Parou o carro e todos desceram. Mago pegou o pó da virgem de sua bolsa e começou o ritual tudo outra vez. Chão tremendo. Céu negro como a morte trovejando. Vento forte rodeando seu encantamento. Chão rachando em todas as direções. E corpos voltando a vida para servir ao seu senhor supremo.
Mago notou, quando todos começaram a se levantar e caminhar em sua direção, se aninhando perfeitamente como no primeiro cemitério, que alguns ainda não estavam em total estado de decomposição. Alguns resquícios de pelo, e até mesmo órgãos, estavam presentes em alguns corpos, o que tornou a visão ainda mais fúnebre.
Irineu pareceu se incomodar com o fato e foi logo até o primeiro da fila que ainda possuía quase todos os fios na cabeça, uma parte dos lábios e glóbulos oculares bem brancos, como se ainda estivesse vivo.
- O que houve com você – ele perguntou. O morto pareceu confuso, balançando a cabeça como se não soubesse falar ou se não entendesse aquele que falava. – Responda recruta. O que houve com você? Você nem parece que está morto. Não posso admitir isso.

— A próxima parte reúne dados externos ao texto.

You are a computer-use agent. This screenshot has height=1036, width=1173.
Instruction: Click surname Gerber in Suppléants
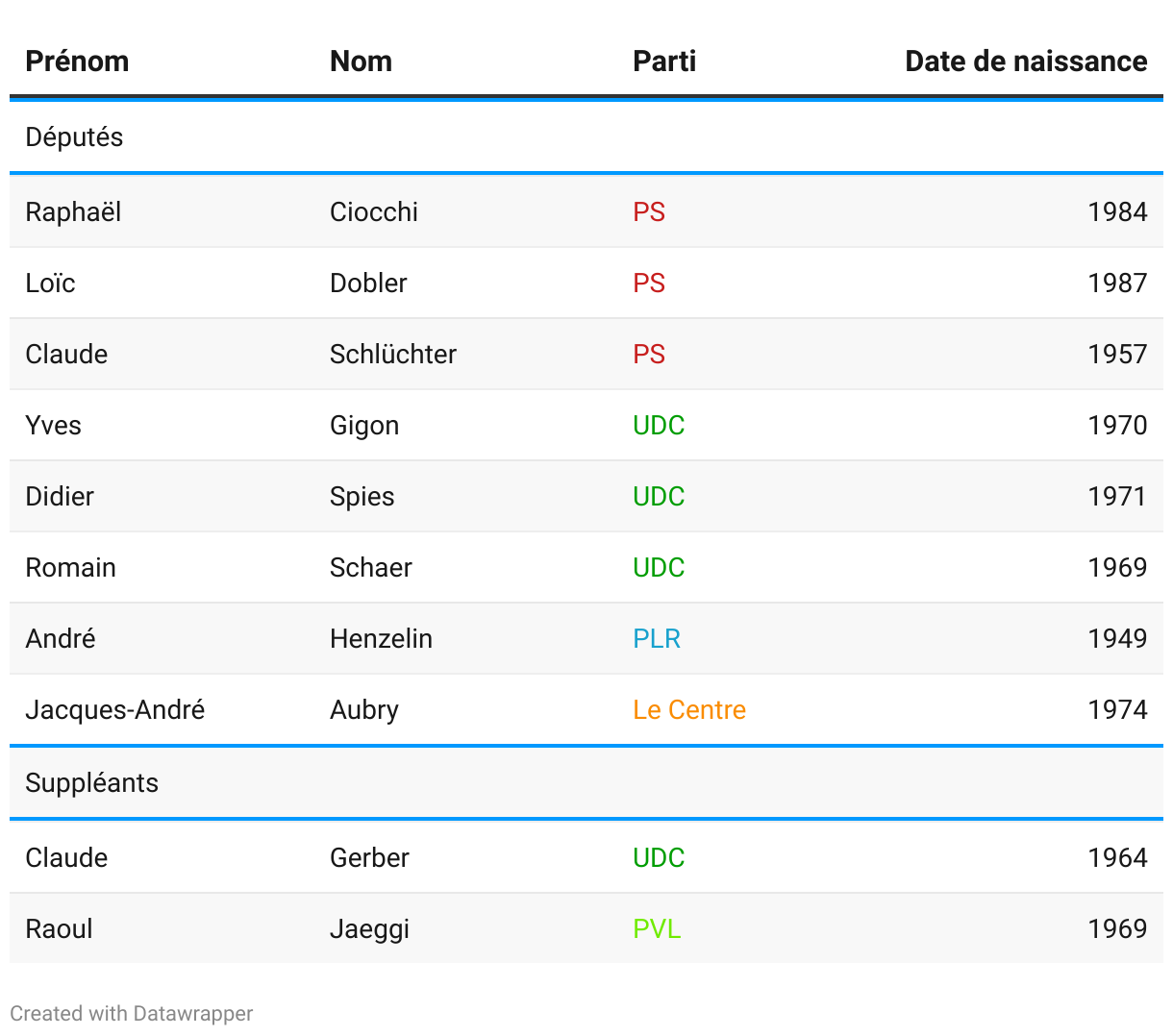pyautogui.click(x=369, y=857)
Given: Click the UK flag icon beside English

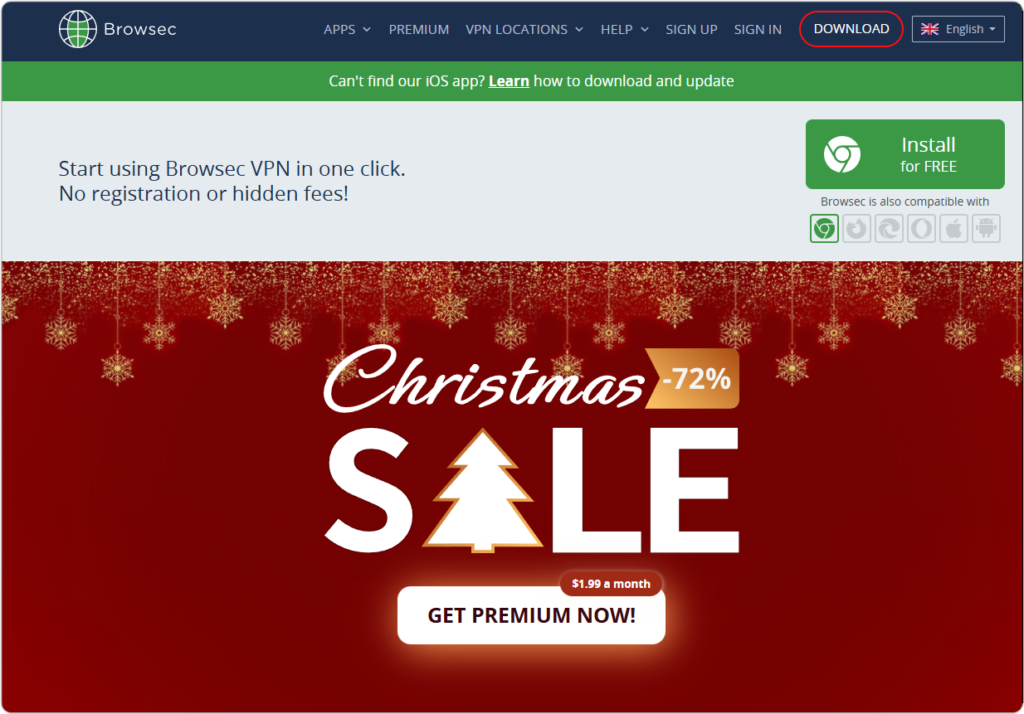Looking at the screenshot, I should pos(929,29).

- Eu – o morto abriu a boca como se estivesse aprendendo aquela arte de se comunicar bem ali, naquele momento -, fui morto a poucos dias, eu acho.
- E como foi que aconteceu? – Irineu perguntou e todos ao redor estavam prestando atenção na conversa, intrigados.

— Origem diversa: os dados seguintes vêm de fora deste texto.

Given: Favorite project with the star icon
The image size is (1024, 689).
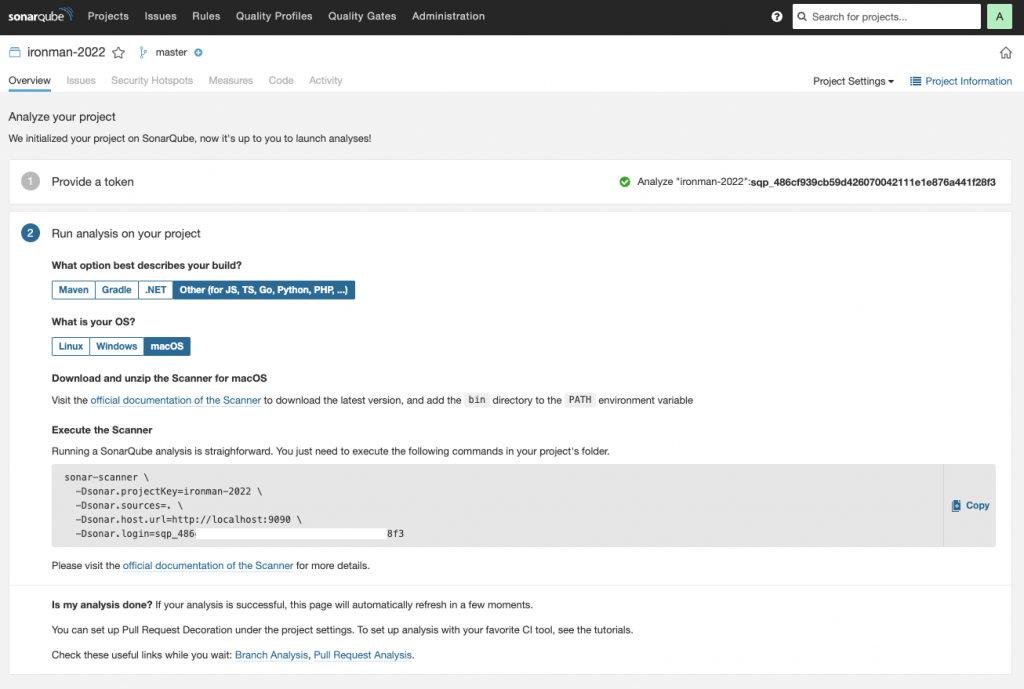Looking at the screenshot, I should pos(118,52).
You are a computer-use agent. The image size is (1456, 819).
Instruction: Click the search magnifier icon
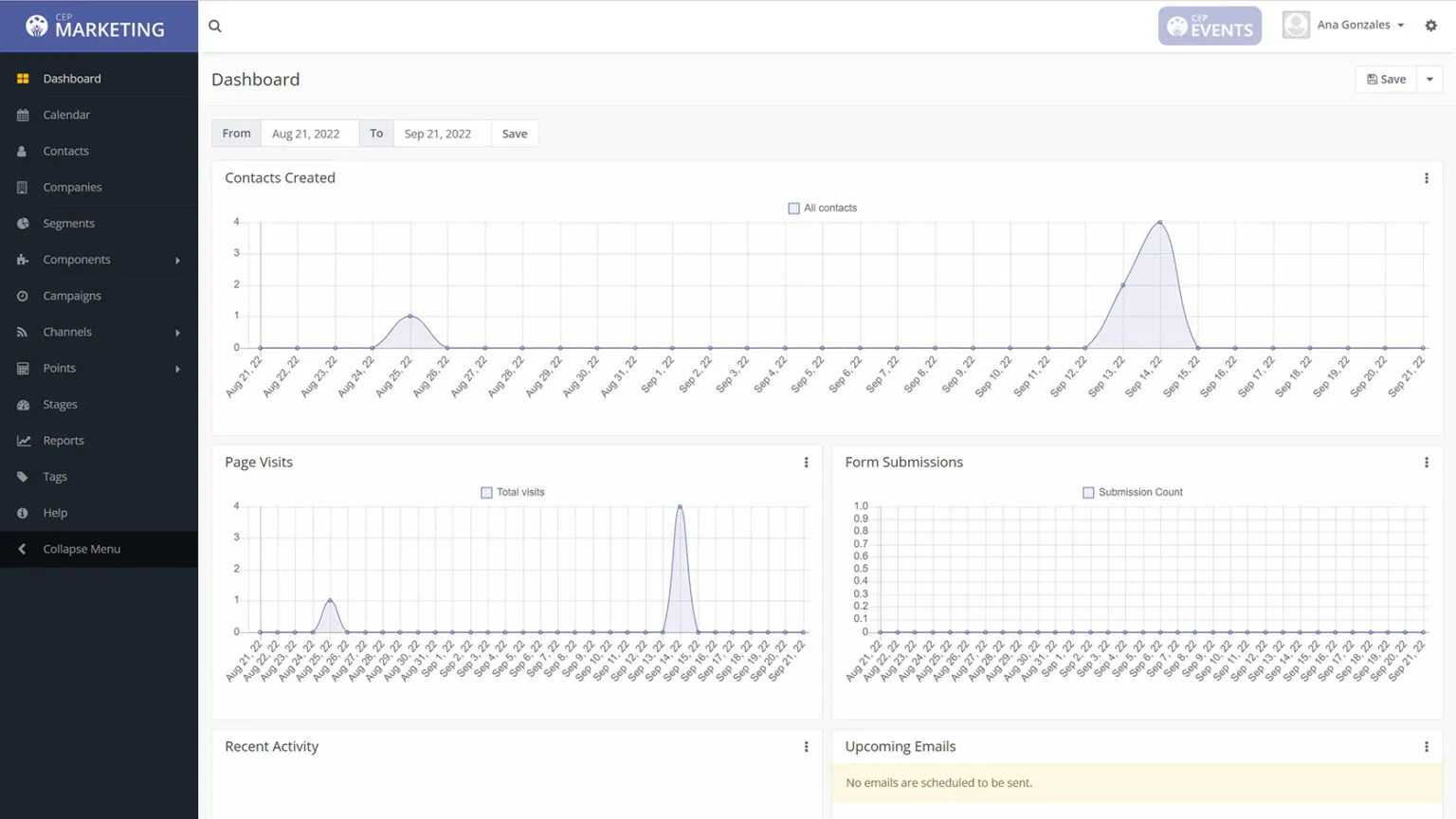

- Bem, me lembro vagamente, parece que aconteceu em outra vida. – Ele respondeu, começando a levar aquilo de forma mais natural. – Acho que foi um assalto, isso mesmo, foi um assalto, e o bandido não teve piedade, mesmo entregando-lhe tudo o que eu tinha.
O morto levou involuntariamente a mão direita até o coração. Havia um buraco de bala ali. Provavelmente o motivo da morte. E Mago poderia jurar que viu uma lagrima despencando de seus olhos.
- E você – Irineu perguntou -, tem piedade?
- Não sei dizer senhor – ele respondeu.
- VOCÊ TEM PIEDADE? – Irineu gritou, como se não quisesse uma resposta que não fosse NÃO.
- Não tenho – disse ele, tentando demonstrar confiança.
- Então destrua esses seus resquícios de carne, soldado. Não aceito uma raça manchada no nosso meio – Irineu voltou a gritar -, E TODOS OS QUE ESTÃO COMO ELE, FAÇAM O MESMO, AGORA MESMO – Irineu foi até o mausoléu, o maior que havia ali, subiu em cima dele e gritou – FAÇAM ISSO E VAMOS EM BUSCA DE SUAS VIGANÇAS. VOCÊS QUEREM VINGANÇA?
- Sim – todos gritaram, como se a arte de falar fosse tão comum quanto voltar dos mortos.
E imediatamente todos os que estavam como aquele morto começaram a arrancar a própria pele. Mago contemplou coros cabeludos sendo lançados pelo alto. Corações. Glóbulos oculares. Tudo o que poderia remetê-los a uma vida diferente da que seu mestre exigia estava sendo arrancada de si. Seriam uma raça pura. Completamente branca. Branca da cor dos ossos.
- VAMOS LÁ – Irineu gritou novamente – VAMOS DESTRUIR TUDO.
E mago viu um exército de esqueléticos correndo em direção as ruas para realizar a devastação.